I personally won't be watching any more of it.
People who get paid more in a week than I earn in a year dribbling fairly unentertaining passes back and forward along the back four, and that bloody buzzing noise constantly, relentlessly microwaving your brain.
It kills the excitement of football.
The South Africans, like the Americans, obviously don't fully understand the game.
A constant din is just a constant din. The excitement in football is the ebb and flow of audience participation.
When your team scores, it's all, "You're not singing, you're not singing, you're not singing anymore!"
And when a shot goes close, or a goalie makes a good save, everyone goes, "Ooooh!"
And when a goal does eventually go in, everyone goes completely biccies, shouts at the top of their voice and hugs complete strangers.

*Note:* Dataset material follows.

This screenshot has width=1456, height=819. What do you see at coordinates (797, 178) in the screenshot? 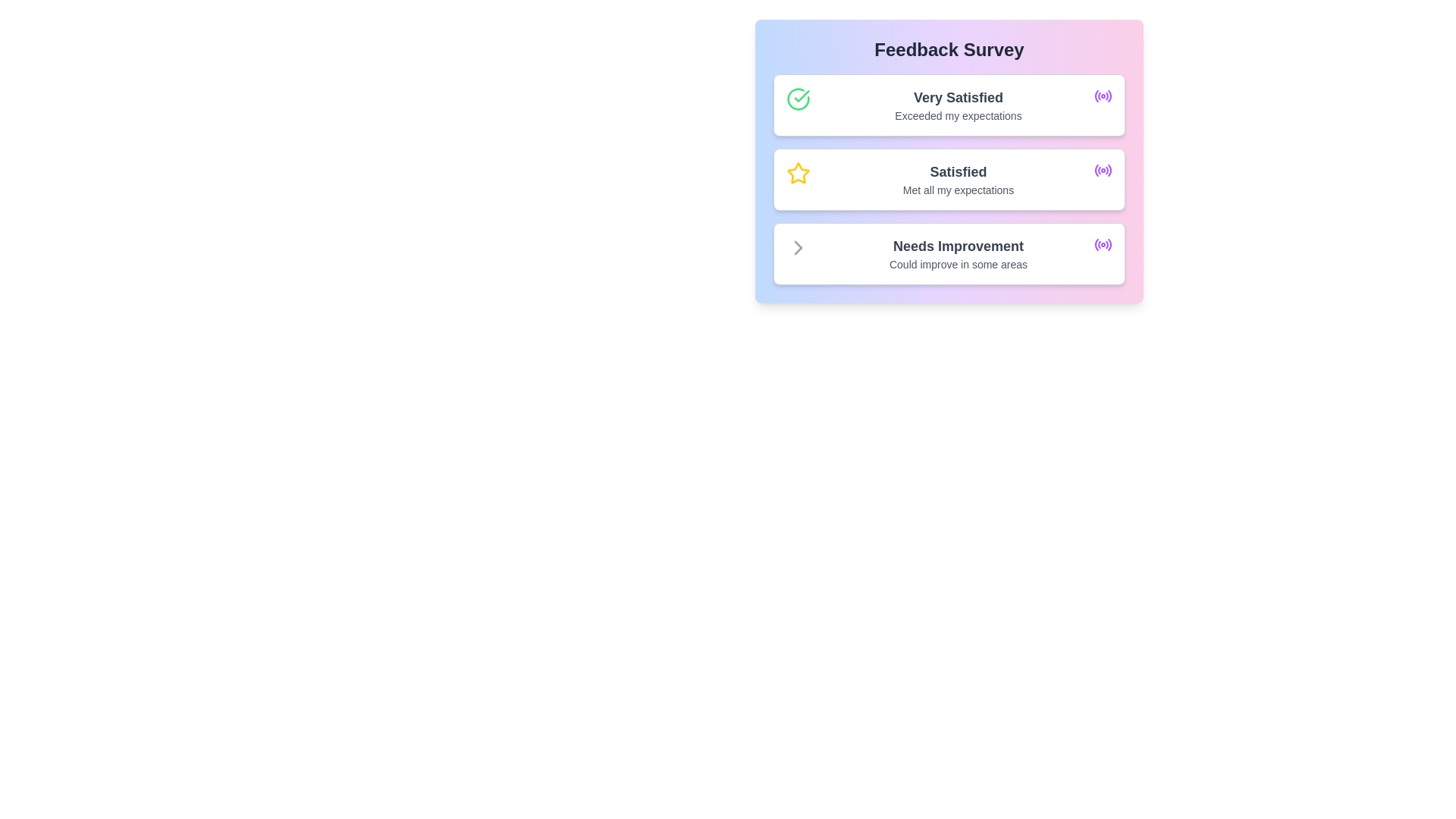
I see `the star icon representing moderate satisfaction located in the 'Satisfied' feedback option card` at bounding box center [797, 178].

That's half of what football is all about. If that atmosphere is drowned out by morons going, "ZZZZZZZZZZZZZZZZZZZZZZZZZZZZZZZZZZZZZZZZZZZZZZZZZZZZZZZZZZZZZZZZZZZZZZZZZZZZZZZZZZZZZZZZZZZZZZZZZZZZZZZZZZZZZZZZZZZZZZZZZZZZZZZZZZZZZZZZZ
" with crappy childrens' trumpets the whole way through the match, regardless of what is happening, that seems to me to defeat the whole purpose of watching football for pleasure.
Some of the best experiences I have had at football, are when one individual voice rings out.
I went to see Northern Ireland play Denmark once. Northern Ireland scored and we all went nuts for a minute or two.
Then Denmark equallized. There were a coach-load of Danish fans at the other side of the stadium, and they, fairly reasonably, started cheering and waving flags.
Then this big Belfast man about two rows back from us shouts, "Aye! Your fecking bus is on fire!"
Everyone laughed, because that is what football is all about.
I think some countries should be excluded. Because they just don't get it.